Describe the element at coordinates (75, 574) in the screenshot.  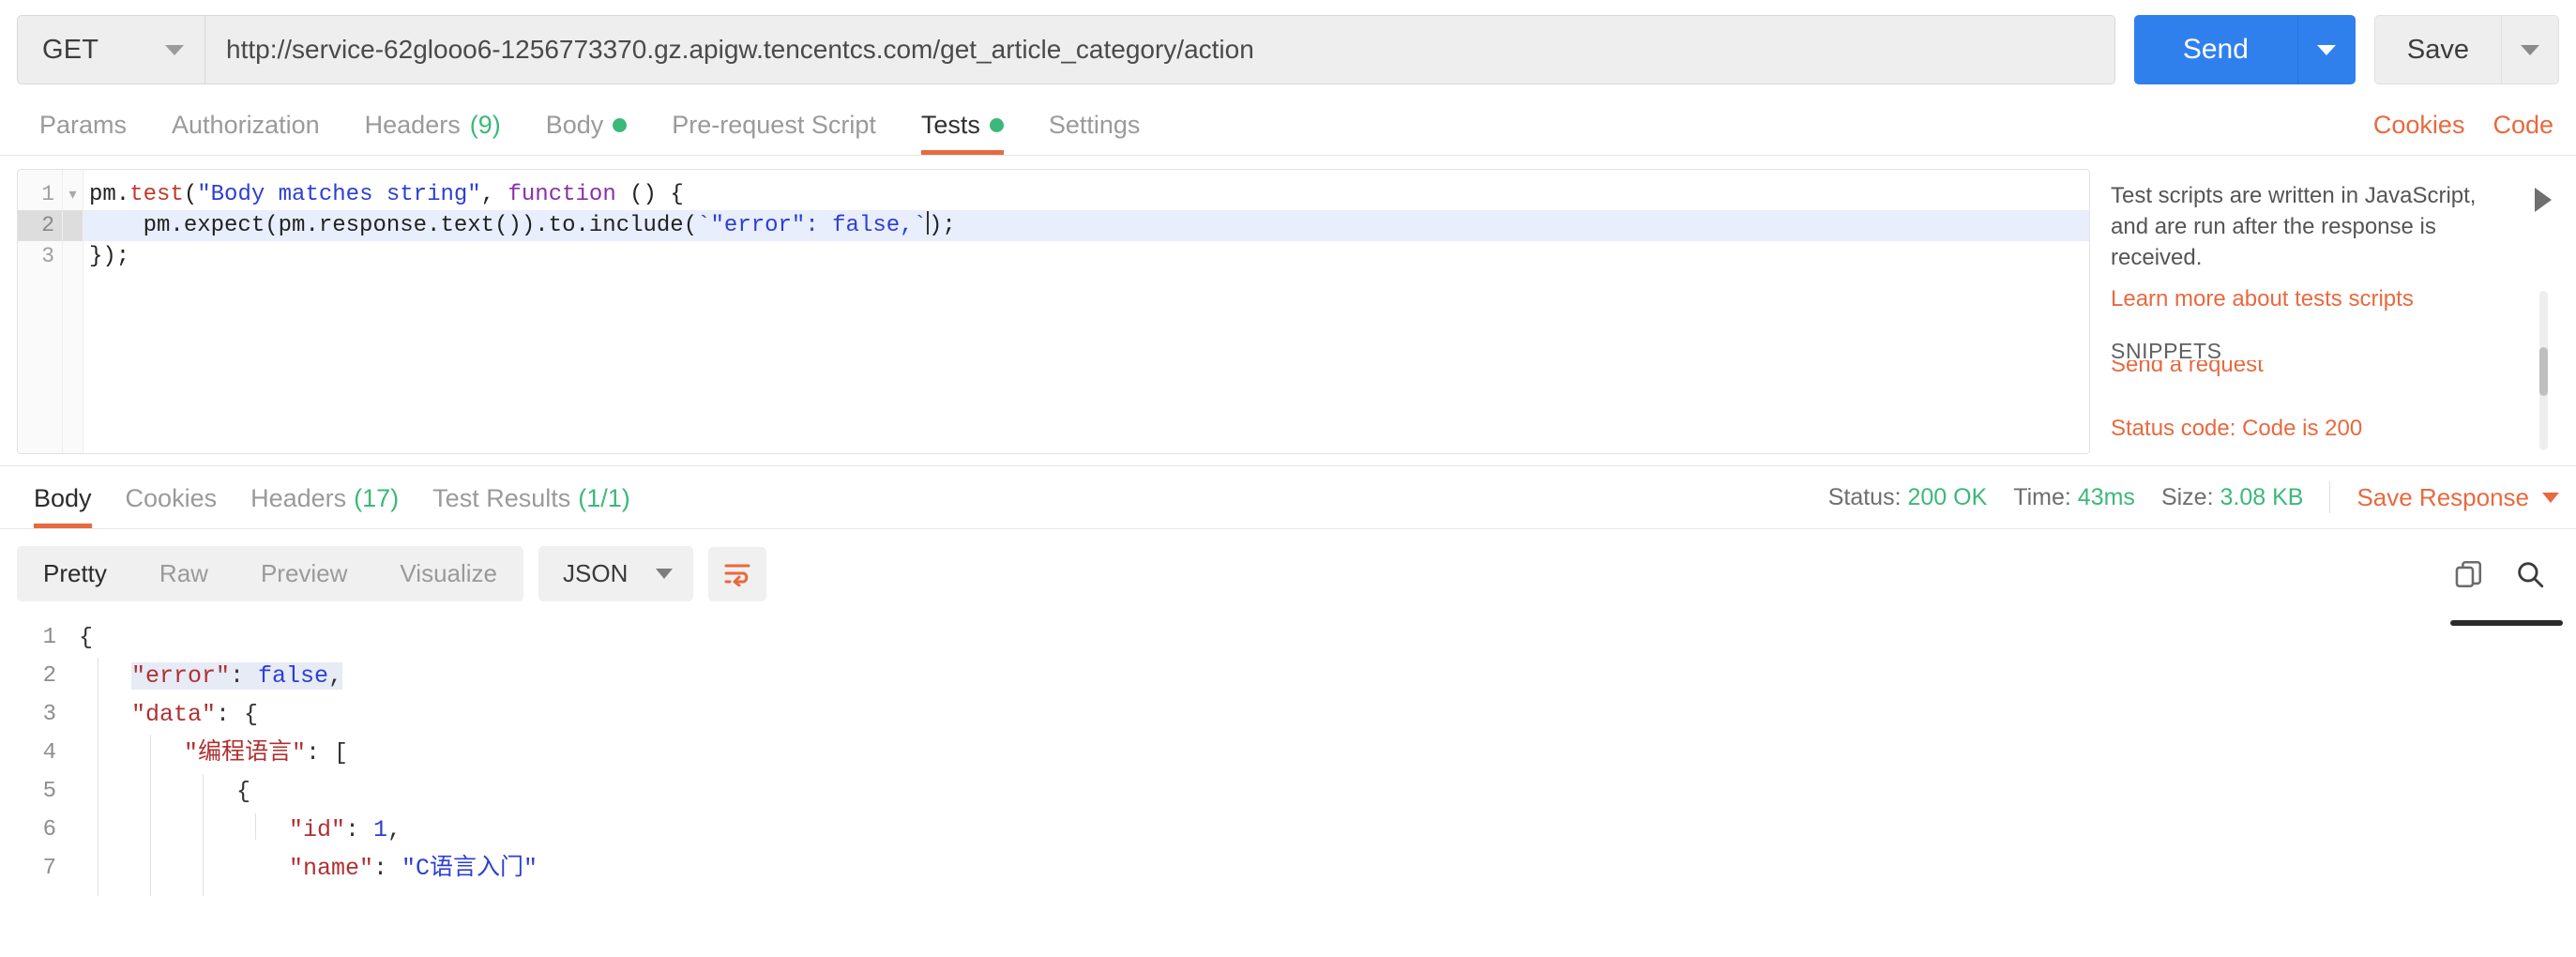
I see `view-pretty: Pretty` at that location.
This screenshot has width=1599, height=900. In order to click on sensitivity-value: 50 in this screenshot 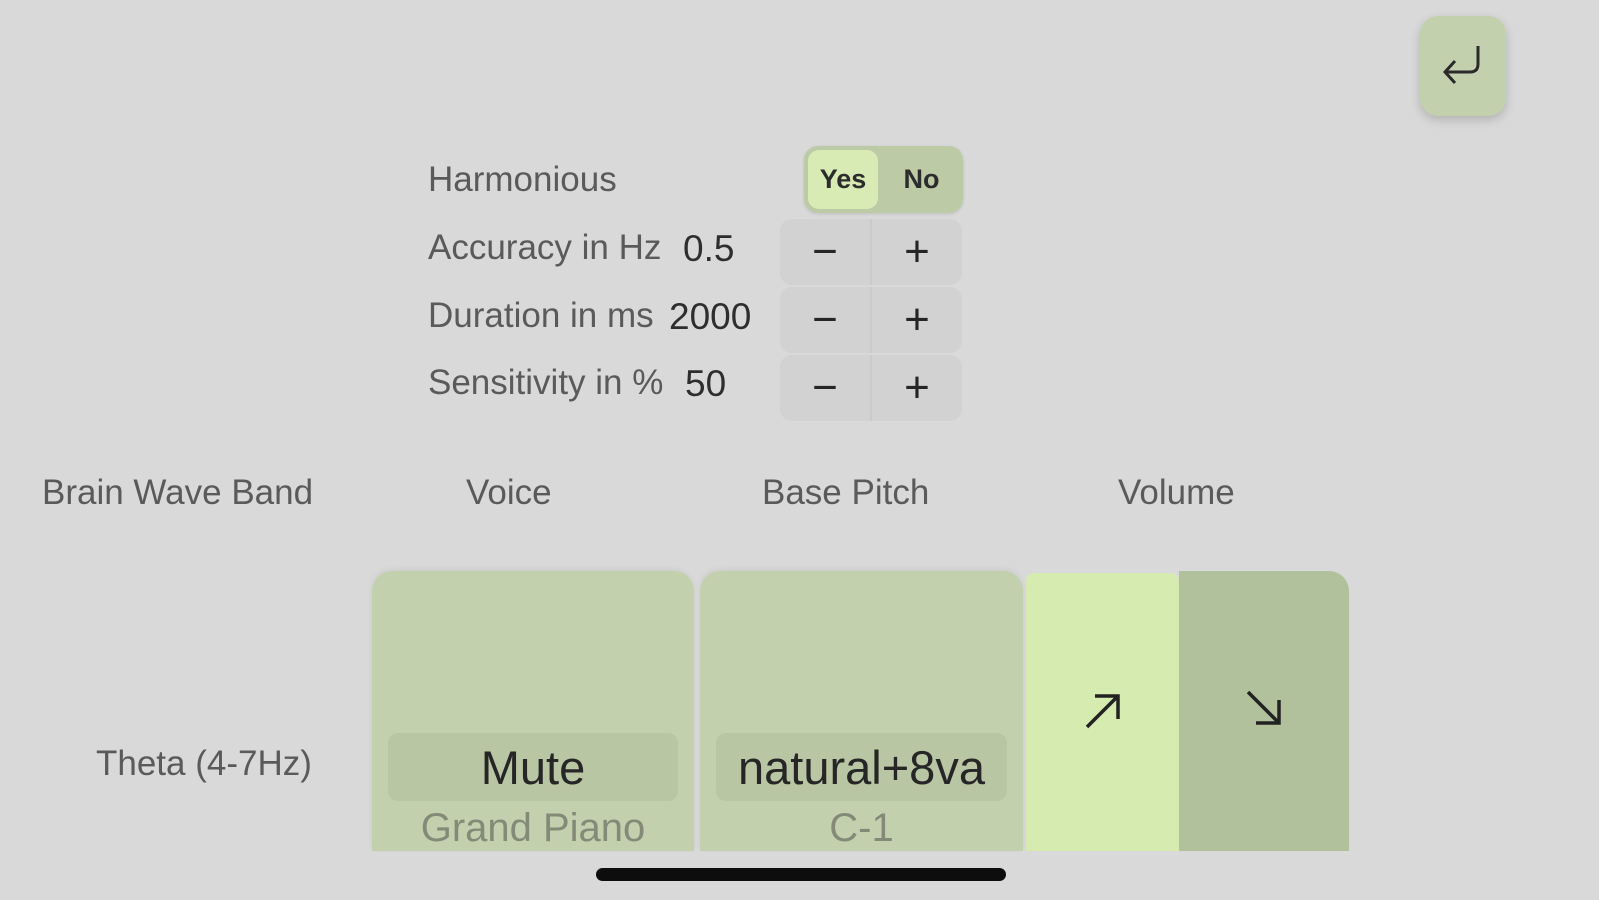, I will do `click(706, 384)`.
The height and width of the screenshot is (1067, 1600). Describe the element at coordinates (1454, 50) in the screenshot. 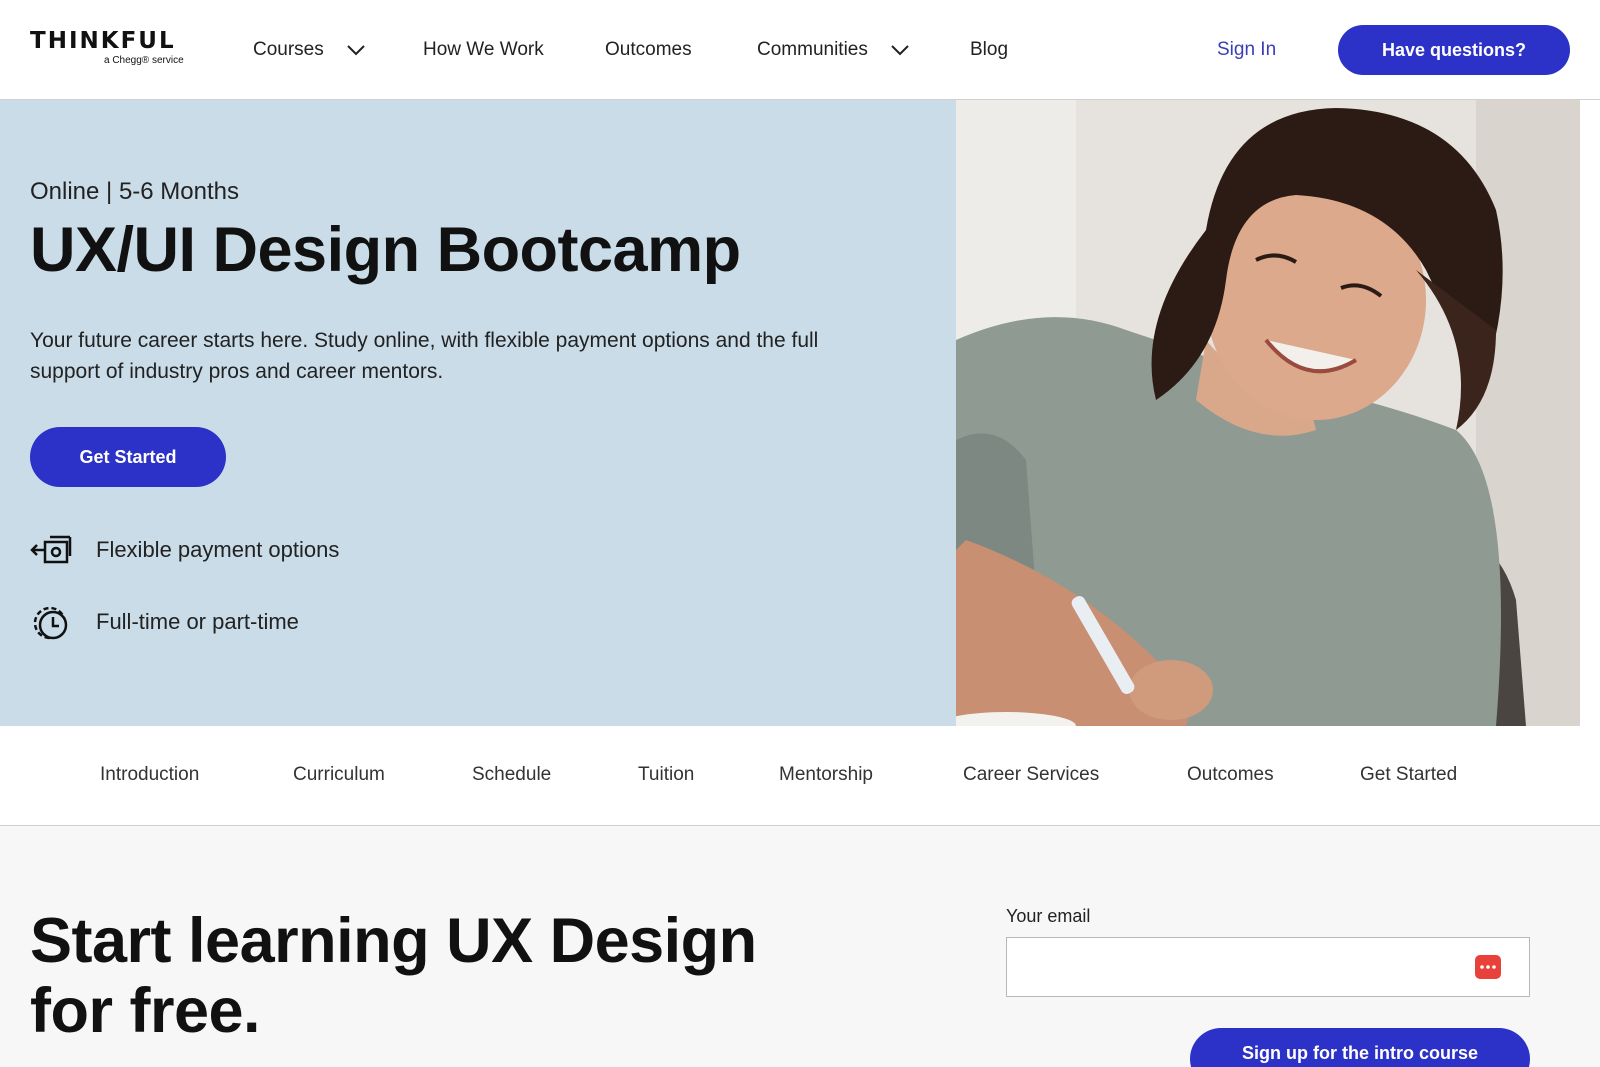

I see `have-questions-button: Have questions?` at that location.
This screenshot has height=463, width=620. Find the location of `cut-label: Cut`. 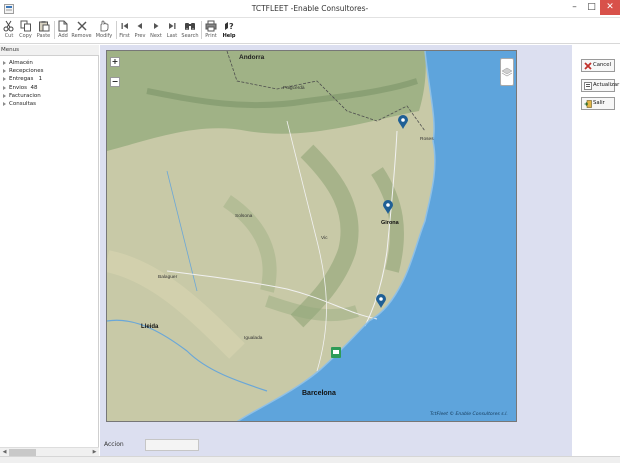

cut-label: Cut is located at coordinates (9, 36).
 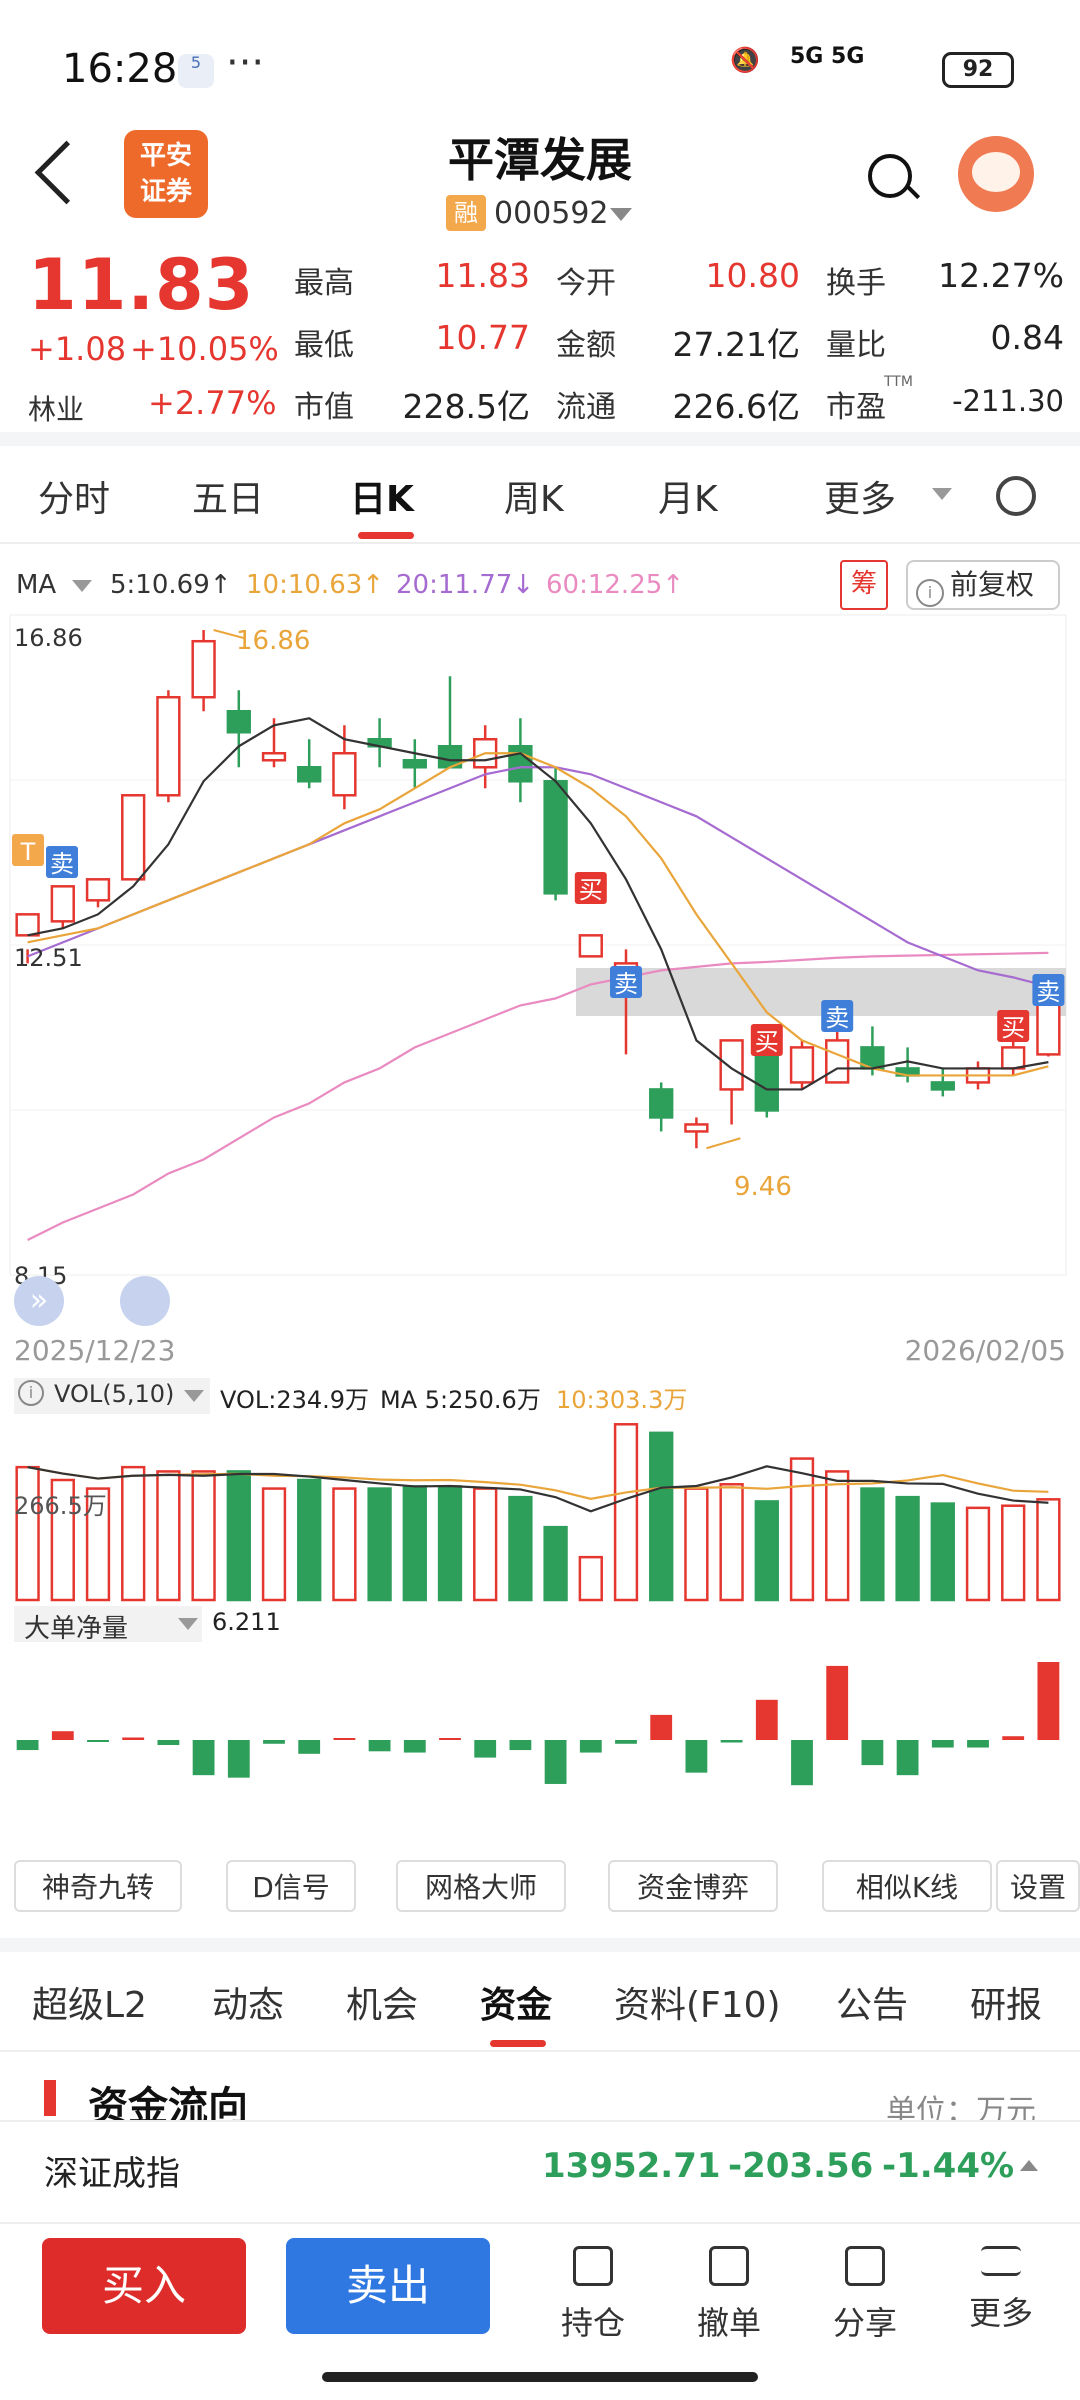 I want to click on tab-news: 动态, so click(x=248, y=2002).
++++++++++++++++++++
◆ **Exercise**: Reproduce the records word for word, from the line containing "The height and" through the end of the records, both ends included. Leave the pictures out.

◆ **Exercise response**:
The height and width of the screenshot is (1067, 1600). Describe the element at coordinates (1454, 50) in the screenshot. 

I see `have-questions-button: Have questions?` at that location.
This screenshot has height=463, width=620. Find the location of `cut-label: Cut`. 

cut-label: Cut is located at coordinates (9, 36).
  I want to click on tab-news: 动态, so click(x=248, y=2002).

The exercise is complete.